Kurz darauf reist Gauguin zum ersten Mal nach Tahiti. In Hiva Oa malte er 1901 Sonnenblumen auf einem Sessel, ein Sonnenblumenstillleben und eine Hommage an Van Gogh - in dessen Mitte prangt eine Blüte, aus der ein Auge unverwandt auf den Betrachter schaut. Für Wildegans/Kaufmann ist dies ein "Kainsauge", das Gauguins schlechtes Gewissen und ein gewisses Schuldeingeständnis ebenso bezeugt wie diverse Notizen und verschlüsselte Zitate.

Der heuchlerische Gauguin

Das Thema und die These, das alles hätte das Zeug zu einem Krimi. Die gesamte Anlage des Buches, Aufbau, Stil und die Beweisführung sind jedoch umständlich und schwerfällig. Auf den ersten 100 Seiten wird der Leser zunächst mit Psychogrammen der Protagonisten versorgt. Eine Anamnese, die zu Ungunsten des heuchlerischen, von sich eingenommenen Gauguin ausfällt, der nach fast einjährigem Werben nur wegen seines notorischen Geldmangels und dem Vorschlag, Theo Van Gogh würde die in Arles gemalten Bilder verkaufen, in die Provence kommt. Vincent dagegen (von den Autoren vertraulich beim Vornamen genannt) steht vor dem Leser als eine ehrlich bemühte arme Haut, dessen Ausbrüche und religiöser Fanatismus sehr zurückgenommen werden.

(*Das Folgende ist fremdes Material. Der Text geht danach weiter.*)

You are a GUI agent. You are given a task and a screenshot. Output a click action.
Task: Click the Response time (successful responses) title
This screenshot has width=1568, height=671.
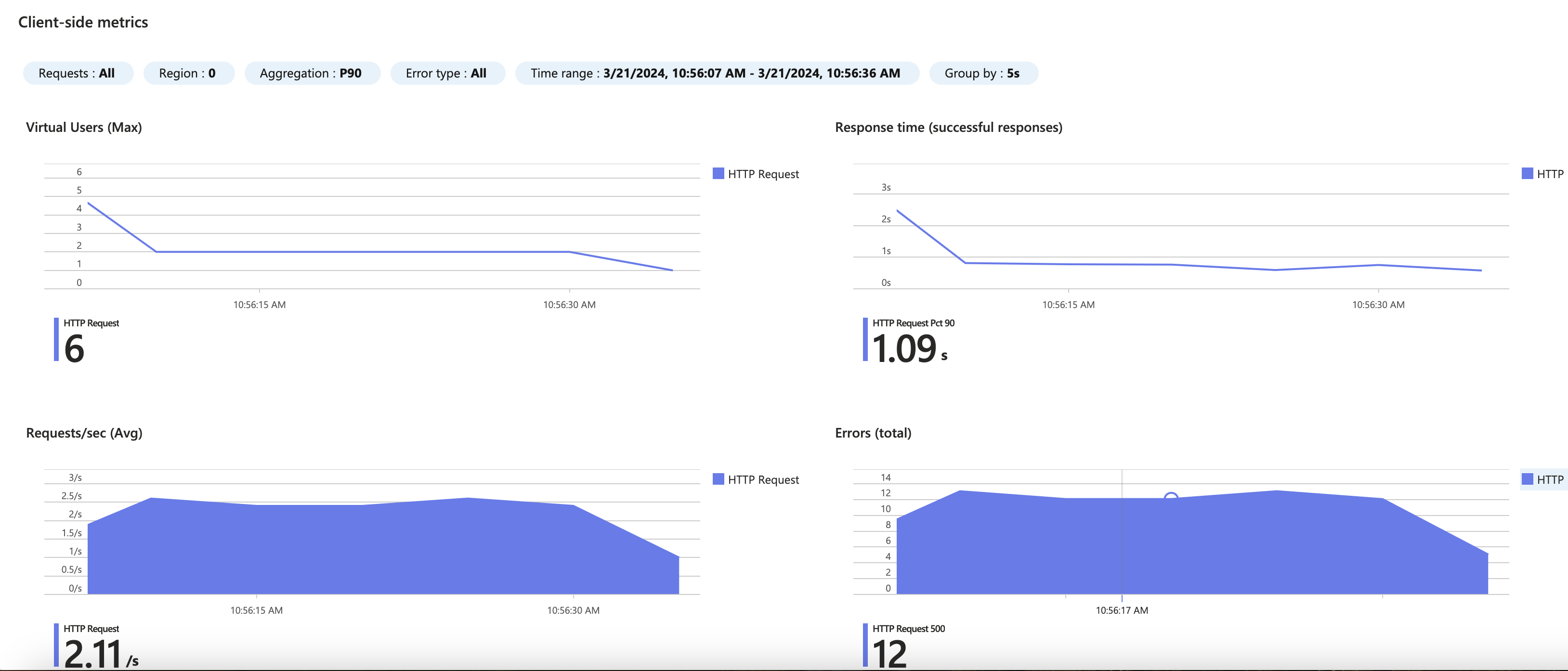tap(948, 127)
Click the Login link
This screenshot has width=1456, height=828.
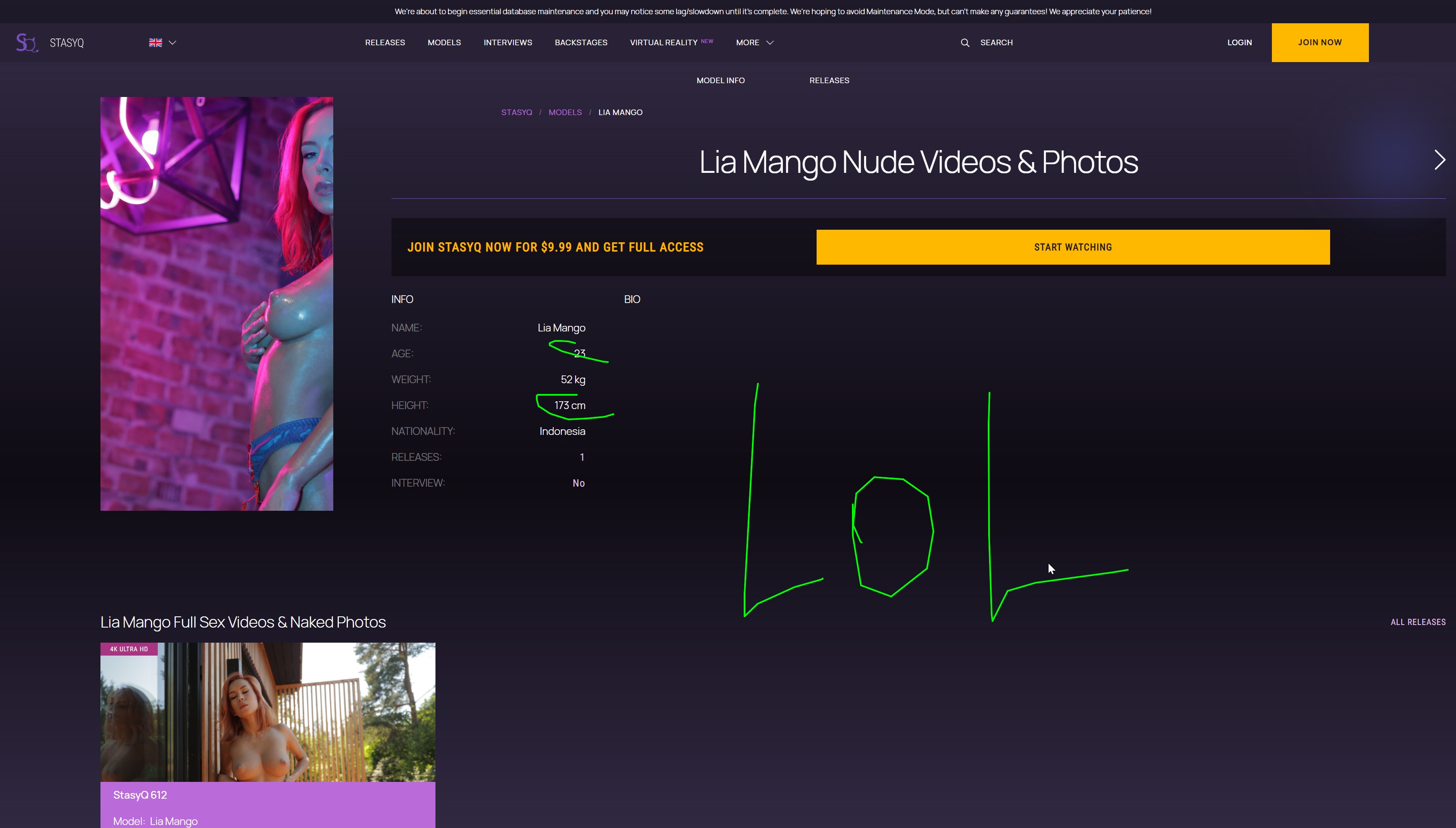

Dieses Psychogramm ist Voraussetzung für die zentrale Frage, ob man Gauguin für fähig hält, die Tat zu verleugnen und zu verschweigen. In den besten Passagen, die mit der Hinwendung zum besagten Tag und der endlich auf Seite 285 geschilderten neuen Hypothese einsetzen, bringen die Autoren ein dichtes Netz von Beweismaterialien hervor, das spannend zu lesen ist.

Ob man am Ende weiterhin an das Rasiermesser glaubt oder doch vom Degenschlag Gauguins überzeugt ist - die Indizien sind nicht so eindeutig -, es ist erstaunlich zu sehen, auf welch dünnem Eis Myriaden von Wissenschaftlern, Kunstliebhabern und Filmemachern sich bislang bewegten. Andererseits argumentiert die Beweisführung mangels neuer Fakten vor allem moralisch, indem sie nach Schuldgefühlen bei Gauguin sucht. Und so beschleicht am Ende den Leser die Frage, ob es wirklich die Aufgabe der Nachgeborenen ist, in dieser Weise über die Künstler zu richten. Ob Selbstverletzung oder Degenhieb - die Verstümmelung war in jedem Fall ein Ritterschlag, der Vincent van Gogh zu einer gut verkäuflichen Marke des wilden, wahnsinnigen Künstlers machte.

RITA WILDGANS, HANS KAUFMANN: Van Goghs Ohr. Paul Gauguin und der Pakt des Schweigens. Osburg Verlag, Berlin 2008. 300 S., 22,90 Euro.